§ Assigned task: In the material below, find the line containing "Task: Click the 04/2018 x-axis date label" and the line containing "The width and", then reproduce exactly both of them and every line between, and nothing else.

§ Input:
=-=-=-=-=

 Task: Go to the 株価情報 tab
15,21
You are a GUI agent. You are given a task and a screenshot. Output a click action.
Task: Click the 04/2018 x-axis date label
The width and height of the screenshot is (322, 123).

=-=-=-=-=

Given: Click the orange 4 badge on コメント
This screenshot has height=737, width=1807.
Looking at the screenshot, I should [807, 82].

=-=-=-=-=

§ Answer section:
Task: Click the 04/2018 x-axis date label
The width and height of the screenshot is (322, 123).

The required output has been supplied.